Text Ranking

Refer to the ranking introduction for Vespa ranking. See the text search and test search through ML tutorials. Also relevant is the guide for Semantic Retrieval for Question Answering Applications.

The default ranking is nativeRank in the first phase and no second phase re-ranking. The nativeRank is a feature which gives a reasonably good rank score, while being fast enough to be suitable for first phase ranking. See the native rank reference and native rank introduction for more information.

An alternative to nativeRank is using the BM25 rank feature.

If the expression is written manually, it might be most convenient to stick with using the fieldMatch(name) feature for each field. This feature combines the more basic fieldMatch features in a reasonable way. A good way to combine the fieldMatch score of each field is to use a weighted average as explained above. Another way is to combine the field match scores using the fieldMatch(name).weight/significance/importance features which takes term weight or rareness or both into account and allows a normalized score to be produced by simply summing the product of this feature and any other normalized per-field score for each field. In addition, some attribute value(s) must usually be included to determine the a priori quality of each document.

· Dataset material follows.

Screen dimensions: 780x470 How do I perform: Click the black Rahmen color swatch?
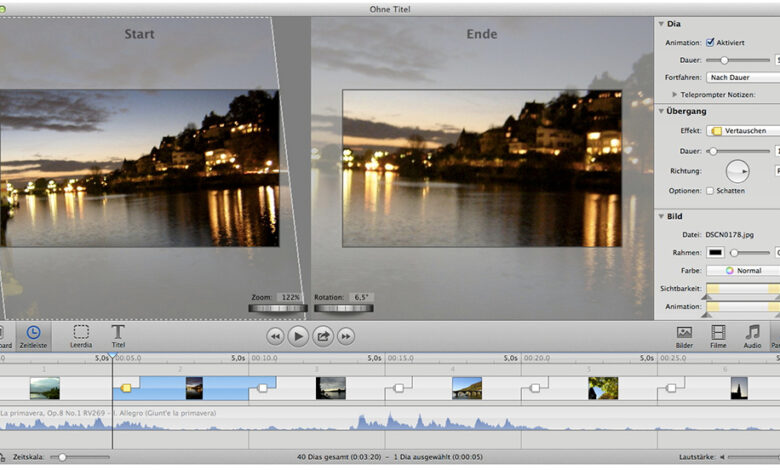[716, 253]
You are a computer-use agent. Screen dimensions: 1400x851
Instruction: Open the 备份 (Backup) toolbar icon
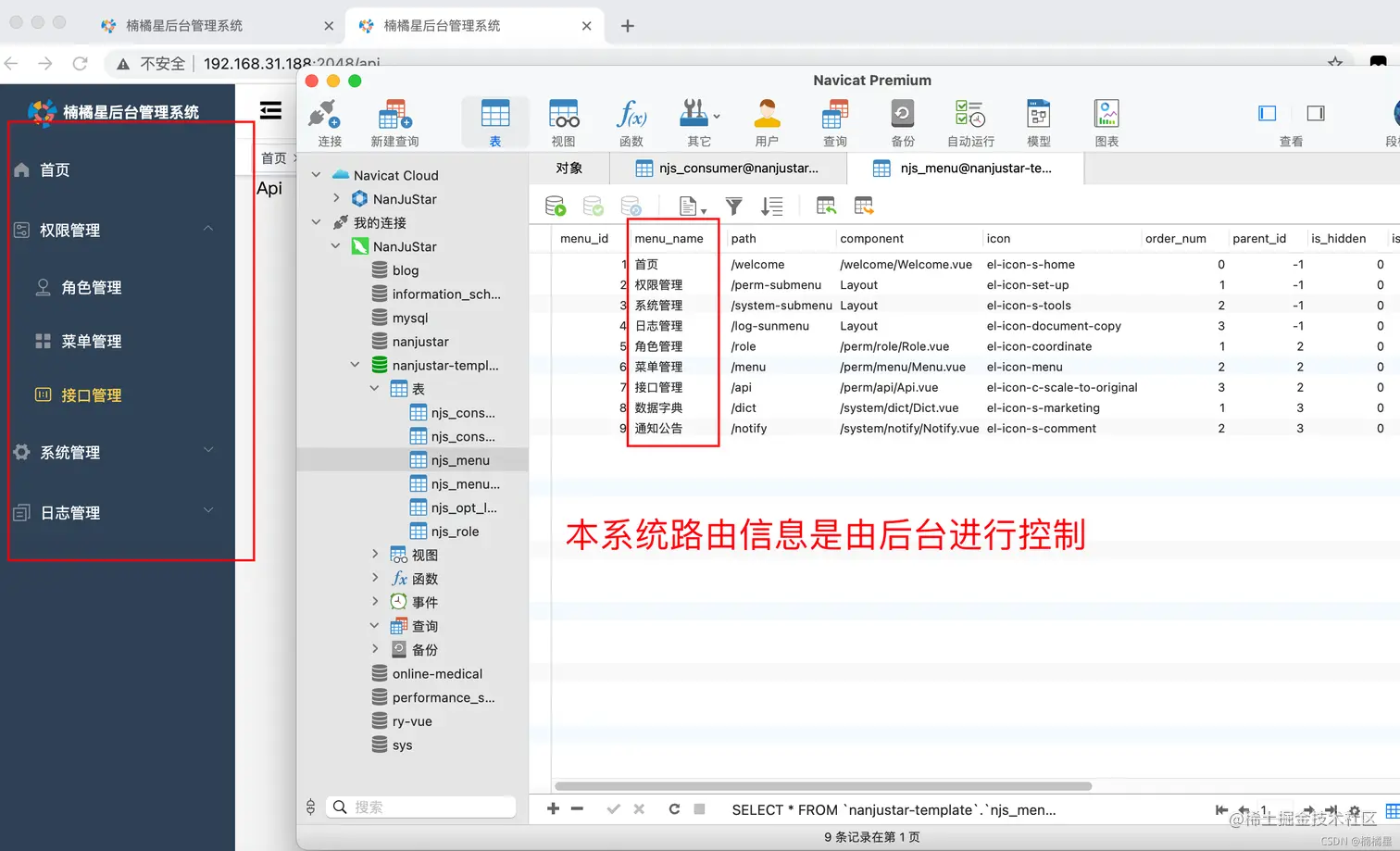tap(901, 120)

For example, assuming the title field is more important than the body field, create a ranking expression which gives more weight to that field, as in the example above. Vespa contains some built-in convenience support for this - weights can be set in the individual fields by weight: <number> and the feature match can be used to get a weighted average of the fieldMatch scores of each field. The overall ranking expression might contain other ranking dimensions than just text match, like freshness, the quality of the document, or any other property of the document or query.

Weight, significance and connectedness

Modify the values of the match features from the query by sending weight, significance and connectedness with the query:

Weight

Set query term weight. Example: ... where (title contains ([{"weight":200}]"heads") AND title contains "tails") specifies that heads is twice as important for the final rank score than tails (the default weight is 100).

Weight is used in fieldMatch(name).weight, which can be multiplied with fieldMatch(name) to yield a weighted score for the field, and in fieldMatch(name).weightedOccurrence to get a occurrence score which is higher if higher weighted terms occurs most. Configure static field weights in the search definition.

Significance

How rare a particular term is in the corpus or the language. This is sometimes valuable information because if a document matches a rare word, it might mean the document is more important than one which matches a common word. Significance is calculated automatically by Vespa during indexing, but can also be overridden by setting the significance values on the query terms in a Searcher component. Significance is accessible in fieldMatch(name).significance, which can be used the same way as weight. Weight and significance are also averaged into fieldMatch(name).importance for convenience.

Connectedness

Signify the degree of connection between adjacent terms in the query. For example, the query new york newspaper should have a higher connectedness between the terms "new" and "york" than between "york" and "newspaper" to rank documents higher if they contain "new york" as a phrase. Term connectedness is taken into account by fieldMatch(name).proximity, which is also an important contribution to fieldMatch(name). Connectedness is a normalized value which is 0.1 by default. It must be set by a custom Searcher, looking up connectivity information from somewhere - there is no query syntax for it.